In an attempt to prevent fraud and to comply with healthcare reform legislation, these audits are the future of healthcare and are destined to become more frequent and in higher volume. My employer was recently asked to provide 600 records from the same carrier. They called on Thursday and wanted records on Monday!! They were told it would take at least 2 weeks and they would have to wait until we had the time and manpower to pull them (they waited). This was in addition to two other carrier's requests for several hundred records during the same period.

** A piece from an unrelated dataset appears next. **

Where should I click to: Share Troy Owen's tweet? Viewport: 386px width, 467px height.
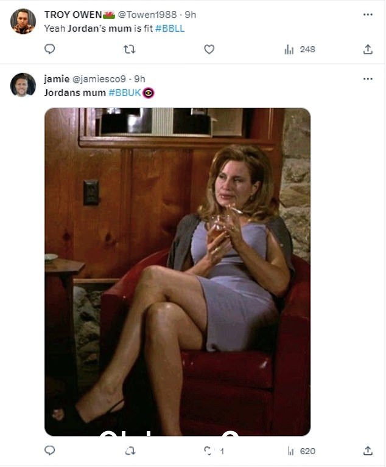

I will be reviewing all our MA contracts for just this reason!

Good Luck!
 
How fitting that I just came across this thread...I received a request from a MA several weeks ago for a review of over 1,000 charts. I couldn't believe it. However, the person conducting the review is being very reasonable with scheduling the review on our terms; we will NOT be making umpteen million copies :eek: ; she will be coming onsite to review the charts. Yes, having an EHR would make this MUCH easier...can't wait until we have ours in place.
 
We're in the same boat. We currently have 15 different MA carrier audit requests ongoing. I agree this has become extremely time consuming. They want to to work on improving RAF scores, but we're using all our time researching records. We don't send paper, we scan and send the records via secure email. We like to keep copies of everything we have sent and don't want to have to store all the copies. This also allows us to quickly retrieve the records when they say they haven't received them.
 
Wow! That does seem like an "over-the-top" request for records!! I just started a new job as a Medicare Risk Adjustment Auditor for a small organization. So far the records requests I have sent have not been for more than 10 records at a time! Yes, our job is to make sure the diagnosis coding for chronic conditions is accurate and complete, that is how we get paid by CMS so we can pay the claims for the providers...but making it harder for providers to run their office is not acceptable. Sounds like time for a discussion and a review of the actual contract language. There should be an acceptable compromise so that the health plan gets the info it needs without causing undue burden on the provider office!
 
I agree, ajs. We did meet with the health plan that was requesting the most records, 700+. We basically told them, they would get them when they get them. We can't stop running our business because of their unreasonable request.
 
I used to do this for an large Organization and it was not uncommon to request to look at 1000 records, I however went to the site, if they were still paper, I would pull the charts myself and return them. There were also instances where the Insurance company was charged per hour for my time being there as well as a charge for each Chart, believe me when I say, they are well compensated, they are not doing this for no reason. If you don't have a contract with them then you simply can say "NO" and many did unless this has changed in the last year.

Good Luck!!
 
I also work at a health plan on Risk Adjustment chart review and auditing. We understand providers and their staff are having hard times to deal with so many request from both health plan and IPAs...what we do here is we schedule chart audits at the provider office if they have 10 or more members and those who have less than 10 can either fax, email, or mail their record. we are getting quite busy lately coz we are trying to meet the Jan-31-12 deadline for DOS 2010 submission.
 
Payer side

From the payer's side, we go out and conduct all our chart audits in the facility so we are NOT a burden to our providers. Further, we are working with thos who have EMR's to allow us access from our office so we don't have to go there and burden the staff at all... Of course the smaller clinics with paper charts, we still have to travel to but. It is our belief that as a payer, with ICD-10 coming, it is in our best interest to come along side our providers and assist them in any way to prepare for the changes. This will not only help them by not creating more burden on them but it will be in our best interest to assist them in documentation improvement. When we give them a copy of our report, we include any other findings such as correct coding issues, documentation issues etc. that may give them areas to focus in on to educate their providers.